Three years after buying The Village Voice, and a year after the paper shut down its print edition, owner Peter Barbey told the remaining staff today that the publication will no longer be posting any new stories.
"Today is kind of a sucky day," Barbey told the staff, according to audio obtained by Gothamist. "Due to, basically, business realities, we're going to stop publishing Village Voice new material [sic]."
Barbey said that half of the staff, which is around 15 to 20 people, will remain on to "wind things down," and work on a project to archive the Voice's material online.
The rest of the staff will be let go today.
Listen to Christopher Robbins discuss the Voice's closure on WNYC:
"I bought the Village Voice to save it; this isn't exactly how I thought it was going to end up. I'm still trying to save the Village Voice," Barbey told the staff.
He also praised them for doing important work: "You had amazing grit, to remain professional in doing what you're doing and hanging in there to the end."
The Voice, founded as an alternative weekly newspaper in 1955, has had a number of previous owners, including New York magazine, Rupert Murdoch, Leonard Stern, and New Times (later Village Voice) Media.
Barbey also seemed to indicate that he may have been thinking about selling the Voice for some time.
"I've been having conversations with other entities for months now," Barbey said in the Friday meeting. "This is something we have to do—for some of them this is something we'd have to do before they could talk to us any further."
Friend just turned in his news piece, was told by his editor there was good news: He's the journalist with the last news story to appear in the Voice. That's also, the editor said, the bad news.
— Valerie Vande Panne (@asktheduchess) August 31, 2018
In a 2015 interview, Barbey, whose family owns The Reading Eagle (Barbey is president) as shares in a textile empire, that includes brands like The North Face, Vans, Dickies, and Reef, promised to invest in the Voice: "I’m honored I had an the opportunity to purchase it and be part of its future. It’s one of the world’s great journalistic brands. It deserves to survive and prosper. It’s important to a lot of people. It needs to not be resource constrained. Kind of like anything organic, it just needs food and water."
A voicemail left at the Voice's offices was not immediately returned. The mailbox attached to Barbey's cell phone number was full. We'll update as we learn more.
Update: Barbey has issued a statement. "The Voice has been a key element of New York City journalism and is read around the world. As the first modern alternative newspaper, it literally defined a new genre of publishing… The Voice has connected multiple generations to local and national news, music, art, theater, film, politics and activism, and showed us that its idealism could be a way of life."
He also addressed the financial issues: "In recent years, the Voice has been subject to the increasingly harsh economic realties facing those creating journalism and written media.

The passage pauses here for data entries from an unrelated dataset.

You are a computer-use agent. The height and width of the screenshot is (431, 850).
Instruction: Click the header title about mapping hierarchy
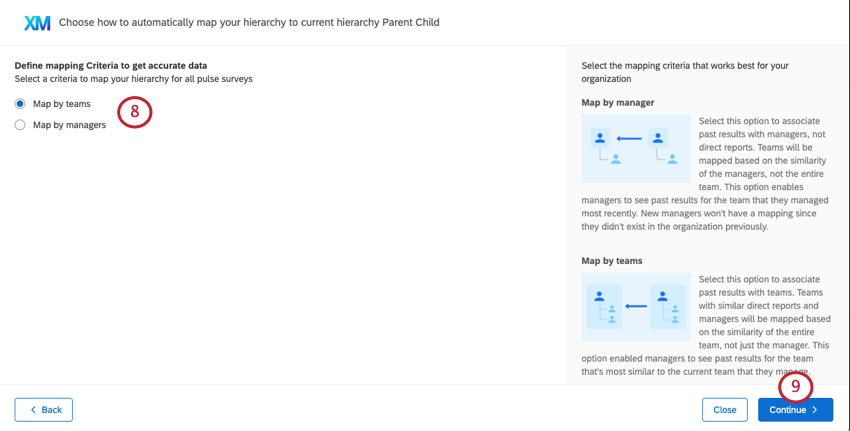click(249, 22)
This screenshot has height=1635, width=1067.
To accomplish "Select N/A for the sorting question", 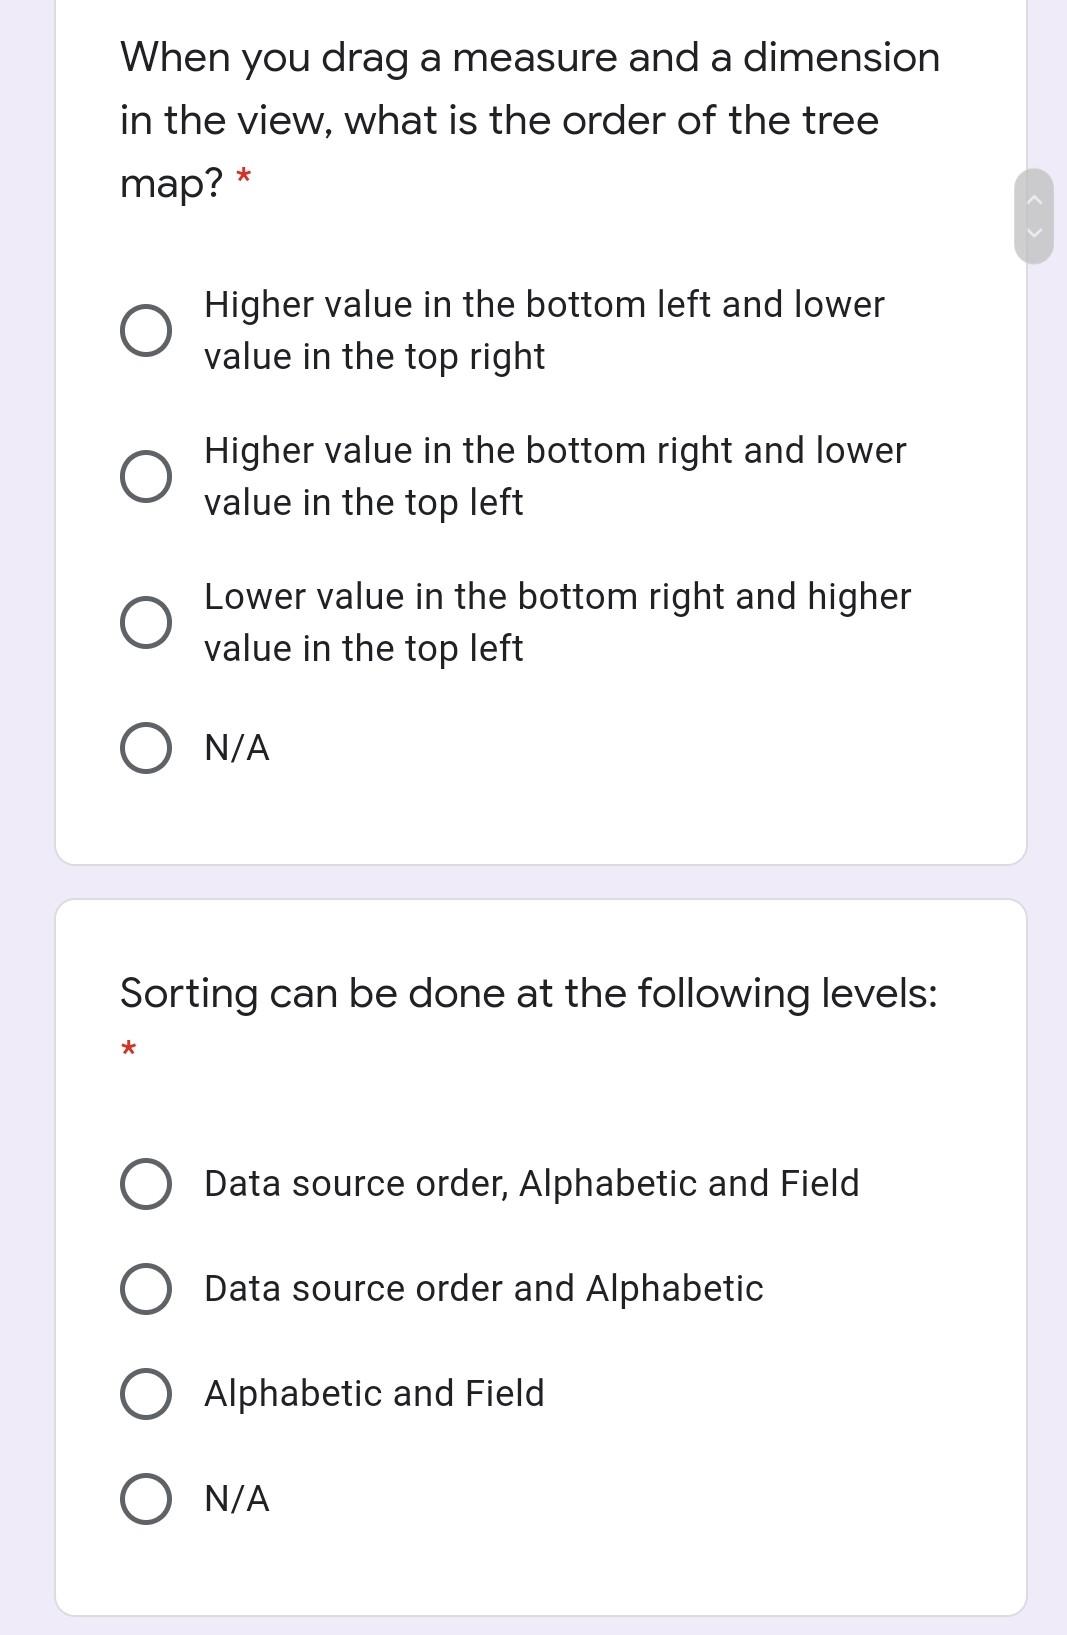I will (146, 1498).
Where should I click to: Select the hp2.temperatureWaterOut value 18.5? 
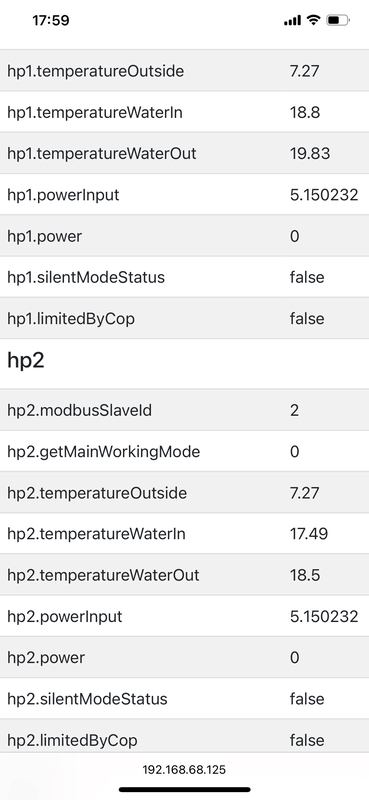pyautogui.click(x=305, y=575)
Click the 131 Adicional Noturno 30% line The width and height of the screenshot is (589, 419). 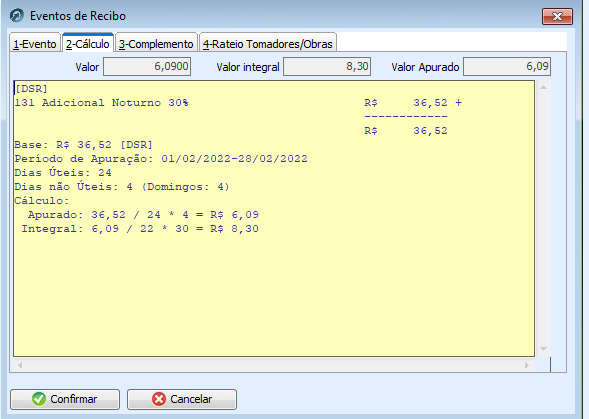(101, 103)
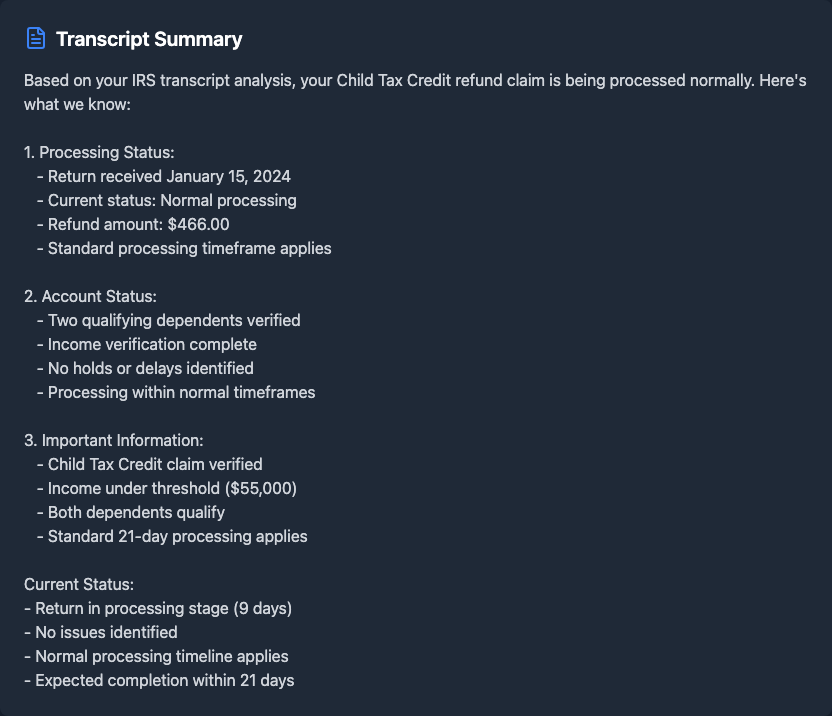Click the Transcript Summary heading
The width and height of the screenshot is (832, 716).
(x=149, y=39)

Like many others in publishing, we were continually optimistic that relief was around the next corner. Where stability for our business is, we do not know yet. The only thing that is clear now is that we have not reached that destination.”
You can read the statement in full below:
This is a sad day for The Village Voice and for millions of readers. The Voice has been a key element of New York City journalism and is read around the world. As the first modern alternative newspaper, it literally defined a new genre of publishing. As the Voice evolved over the years, its writers, editors, reporters, reviewers, contributors, photographers, artists and staff were united by the idea that the they spoke for and fought hard for those that believed in a better New York City and a better world. The Voice has connected multiple generations to local and national news, music, art, theater, film, politics and activism, and showed us that it’s idealism could be a way of life.

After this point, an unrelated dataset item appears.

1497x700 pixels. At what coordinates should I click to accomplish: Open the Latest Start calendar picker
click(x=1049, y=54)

In recent years, the Voice has been subject to the increasingly harsh economic realities facing those creating journalism and written media. Like many others in publishing, we were continually optimistic that relief was around the next corner. Where stability for our business is, we do not know yet. The only thing that is clear now is that we have not reached that destination.

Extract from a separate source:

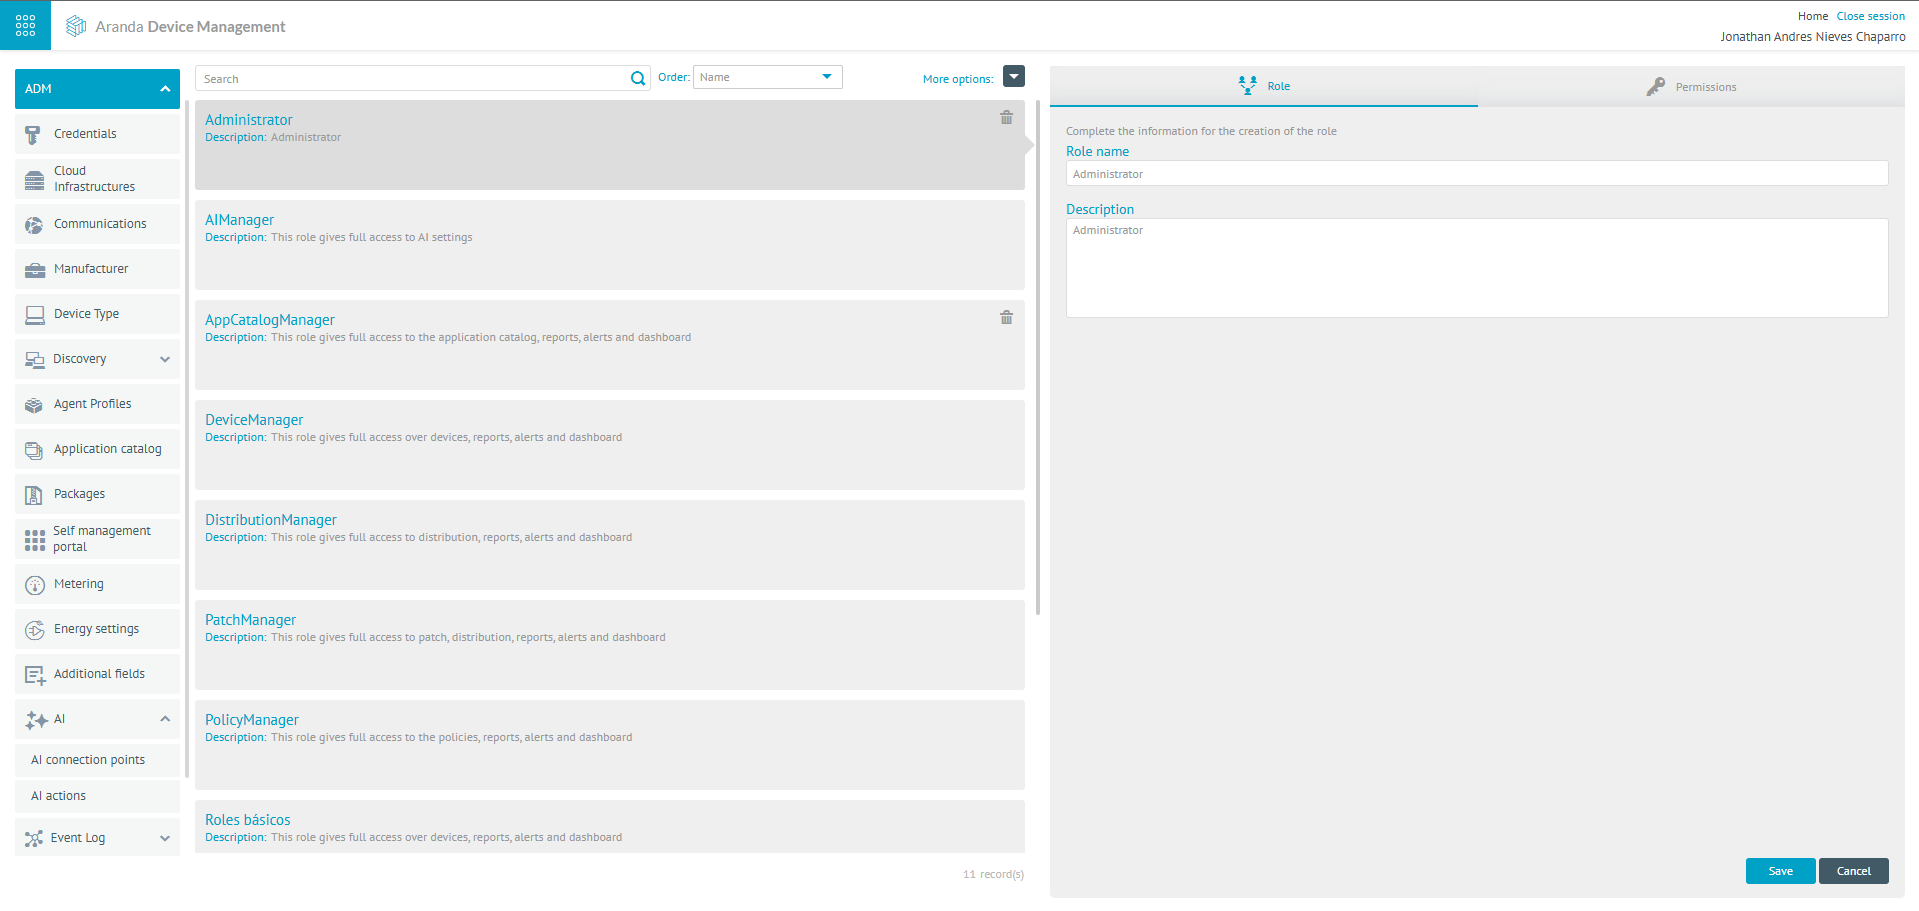Click the Close session link
1919x911 pixels.
[1870, 16]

The Village Voice was created to give speed to a cultural and social revolution, and its legacy and the voices that created that legacy are still relevant today. Perhaps more than ever. Its archives are an indispensable chronicle of history and social progress. Although the Voice will not continue publishing, we are dedicated to ensuring that its legacy will endure to inspire more generations of readers and writers to give even more speed to those same goals.
We have begun working to ensure that the enormous print archive of The Village Voice is made digitally accessible. I began my involvement with the Voice intending to ensure its future. While this is not the outcome I’d hoped for and worked towards, a fully digitized Voice archive will offer coming generations a chance to experience for themselves what is clearly one of this city’s and this country’s social and cultural treasures.
From the bottom of my heart, I thank everyone who pulled together to attempt create a new future for The Village Voice. Their passion and perseverance have inspired me. I will always be humbled by the grit they’ve shown and the dedication they have displayed.
(Disclosure: This reporter spent a year at the Voice from 2016 to 2017.)
This story has been corrected to reflect that Barbey told the staff the news in person, but that other Voice employees who weren't present called in.